The Art of Writing by Laura Baumbach
Well, this is a tough subject for me. I’ve been an author for over 10 years, published first in print then I jumped deep into ebooks. Now I own my own print/ebook publishing house with 2 additional imprints. I’m also a wife of thirty years and mom to young men aged 21 and 13 now. Oh, and a grandmother of one toddler, too. Finding the time to write has been increasingly difficult as the business and family grew.
I began publishing so many terrific authors I was convinced no one would notice I wasn’t putting out as many titles as before. Wouldn’t readers rather I make it possible for them to have all those other awesome storyteller than just me? I thought so. I mean I haven’t stopped writing, I manage a short story once or twice a year -- just barely.
Recently, as in the last six months, I have been feeling like something is missing, something not quite right by the end of the day. Like I lost something and can’t remember what I lost. Weird, huh? It’s not that I’m not busy. Running a successful press and imprints is a huge commitment from not only me, but my family as they handle life with me as an absent mom/wife a lot.
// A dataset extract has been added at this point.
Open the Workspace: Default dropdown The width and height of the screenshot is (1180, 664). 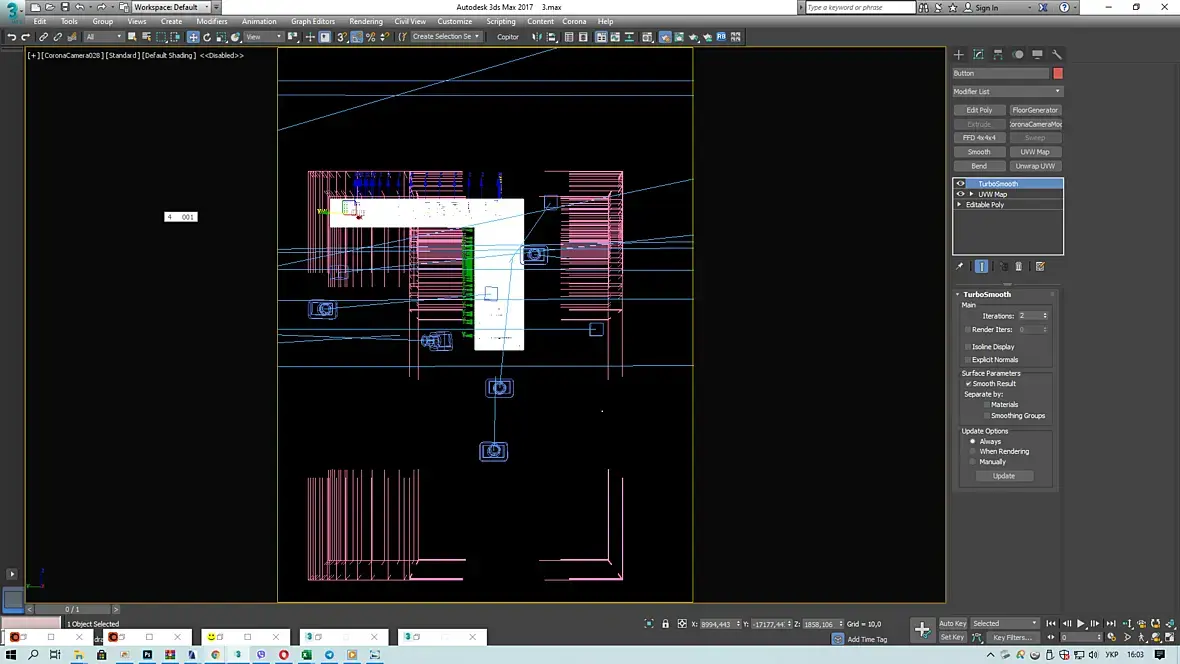click(x=171, y=7)
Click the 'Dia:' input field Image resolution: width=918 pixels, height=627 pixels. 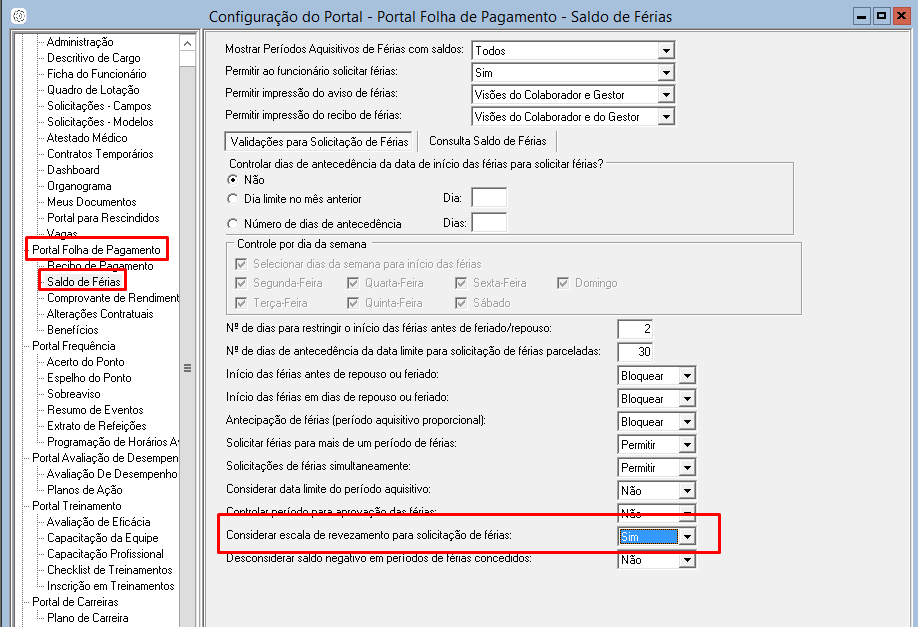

But I’ve been noticing that scenes, scenes that depict an event in an unknown story, have started coming to me at night again. Most of my books have been written because of a character or scene that popped into my head as soon as I lay down to sleep. It’s like they can’t flow out into my consciousness until I’m horizontal. Weird again, I know. And I’m starting to lose that feeling of having forgotten something at the same time.
I think what I lost was my inspiration to write and I couldn’t remember where I left it. Luckily for me, it just might be coming back. Which is a great thing because I don’t seem to be complete without.